Texte fourni ->
ENTRÉE XVI
05-12-2015
Déception, triporteur, normalité. »
Arnold s’immisce dans ma vie ,
dans notre vie, de bien des façons. D’abord, et ce sera ma déception, il occupe
tellement mes pensées, mon quotidien, mon temps, car lui faire la bataille
exige du temps de préparation et de déploiement de stratégies pour contrer ses
attaques. Même si pour le moment je ne suis pas trop affecté par ses attaques,
je dois m’en protéger et protéger les miens : prendre ma médication contre
les nausées, pour les intestins, me gargariser quatre fois par jour, prendre
mes glycémies, tirer la chaîne de la cuvette deux fois de file et désinfecter
le siège à chaque fois que j’urine (assis car debout c’est un risque de
contamination).
Parenthèse j’ai une blessure d’enfance,
quête identitaire, qui se retrouve dans cette anecdote qui me remonte en
l’écrivant. Une blessure qui est vraiment apparue il y a une dizaine d’années
alors qu’on me demandait, en riant, dans
un événement familial : « Pisses tu encore assis toi? » Et moi
la moumoune, j’ai répondu, au lieu d’envoyer les deux dames chier. Cet événement
est devenu par contre le catalyseur que j’avais de besoin pour que cesse ce
genre d’abus à mon égard en prenant une distance de ces personnes. Évidemment,
si je n’avais pas été une moumoune, j’aurais confronté, mais en bon chrétien …
blablabla. Mais au fond, je sais aujourd’hui que le fait que cela m’est retourné
à ma blessure d’enfance m’appartient à moi et non à ces deux personnes. Fermons
la longue parenthèse, mon Dieu qu’Arnold me fait faire de la route.

Consigne -> D'après le texte, combien de fois par jour faut-il se gargariser ?

[Enregistrements conservés]
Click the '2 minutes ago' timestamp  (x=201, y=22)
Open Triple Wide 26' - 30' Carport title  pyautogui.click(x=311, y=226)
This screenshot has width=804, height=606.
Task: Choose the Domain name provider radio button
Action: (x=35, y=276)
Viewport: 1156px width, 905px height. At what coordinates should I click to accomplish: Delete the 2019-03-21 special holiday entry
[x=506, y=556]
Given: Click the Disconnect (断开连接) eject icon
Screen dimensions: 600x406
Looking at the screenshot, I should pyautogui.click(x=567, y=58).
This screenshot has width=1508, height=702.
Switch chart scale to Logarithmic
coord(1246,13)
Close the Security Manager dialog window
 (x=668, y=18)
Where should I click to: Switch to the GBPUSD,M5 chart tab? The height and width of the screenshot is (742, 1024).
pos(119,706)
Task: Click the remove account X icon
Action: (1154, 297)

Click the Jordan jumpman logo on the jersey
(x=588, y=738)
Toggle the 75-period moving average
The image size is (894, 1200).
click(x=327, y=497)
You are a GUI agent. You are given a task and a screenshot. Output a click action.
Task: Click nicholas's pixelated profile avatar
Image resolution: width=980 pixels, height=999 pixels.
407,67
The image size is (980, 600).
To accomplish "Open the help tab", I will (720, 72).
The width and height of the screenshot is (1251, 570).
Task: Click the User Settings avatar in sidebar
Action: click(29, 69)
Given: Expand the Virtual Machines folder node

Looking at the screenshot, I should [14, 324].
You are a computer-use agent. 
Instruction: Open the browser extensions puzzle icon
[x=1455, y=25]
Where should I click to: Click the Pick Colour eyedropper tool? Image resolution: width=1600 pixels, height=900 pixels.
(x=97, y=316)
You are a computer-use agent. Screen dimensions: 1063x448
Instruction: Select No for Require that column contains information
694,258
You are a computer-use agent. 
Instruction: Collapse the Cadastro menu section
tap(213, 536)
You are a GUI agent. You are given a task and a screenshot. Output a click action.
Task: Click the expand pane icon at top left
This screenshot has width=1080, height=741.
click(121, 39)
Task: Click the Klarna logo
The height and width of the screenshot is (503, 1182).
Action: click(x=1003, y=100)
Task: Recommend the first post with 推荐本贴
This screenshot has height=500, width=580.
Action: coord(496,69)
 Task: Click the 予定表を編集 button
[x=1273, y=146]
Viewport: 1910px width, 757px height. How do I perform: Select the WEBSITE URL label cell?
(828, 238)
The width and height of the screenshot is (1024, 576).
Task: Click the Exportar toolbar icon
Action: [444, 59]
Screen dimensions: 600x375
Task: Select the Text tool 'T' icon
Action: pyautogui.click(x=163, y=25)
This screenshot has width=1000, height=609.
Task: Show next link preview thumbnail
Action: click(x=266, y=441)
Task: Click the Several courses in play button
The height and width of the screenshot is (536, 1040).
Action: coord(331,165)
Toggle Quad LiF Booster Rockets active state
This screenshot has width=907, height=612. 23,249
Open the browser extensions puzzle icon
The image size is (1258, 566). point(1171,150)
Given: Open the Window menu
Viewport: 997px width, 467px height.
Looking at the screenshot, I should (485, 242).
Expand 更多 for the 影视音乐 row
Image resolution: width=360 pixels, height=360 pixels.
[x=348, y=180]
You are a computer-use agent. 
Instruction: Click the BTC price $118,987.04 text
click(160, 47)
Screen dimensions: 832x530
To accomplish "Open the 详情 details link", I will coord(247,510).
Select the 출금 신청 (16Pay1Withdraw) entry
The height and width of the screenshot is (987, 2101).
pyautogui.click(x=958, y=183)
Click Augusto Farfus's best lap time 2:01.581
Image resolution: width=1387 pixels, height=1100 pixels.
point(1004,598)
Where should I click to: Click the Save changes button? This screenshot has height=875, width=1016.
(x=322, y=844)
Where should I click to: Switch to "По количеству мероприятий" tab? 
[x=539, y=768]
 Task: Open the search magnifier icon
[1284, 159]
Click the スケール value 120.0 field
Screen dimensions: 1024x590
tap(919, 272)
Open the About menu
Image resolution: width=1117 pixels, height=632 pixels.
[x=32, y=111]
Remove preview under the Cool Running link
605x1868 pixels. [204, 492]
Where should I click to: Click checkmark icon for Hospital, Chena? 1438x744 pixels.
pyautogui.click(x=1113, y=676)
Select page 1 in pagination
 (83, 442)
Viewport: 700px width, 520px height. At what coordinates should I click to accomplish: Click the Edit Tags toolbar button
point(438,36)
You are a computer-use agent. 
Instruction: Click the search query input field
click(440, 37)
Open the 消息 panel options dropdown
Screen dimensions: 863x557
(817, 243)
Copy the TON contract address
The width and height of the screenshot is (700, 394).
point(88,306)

Réponse -> Quatre fois par jour.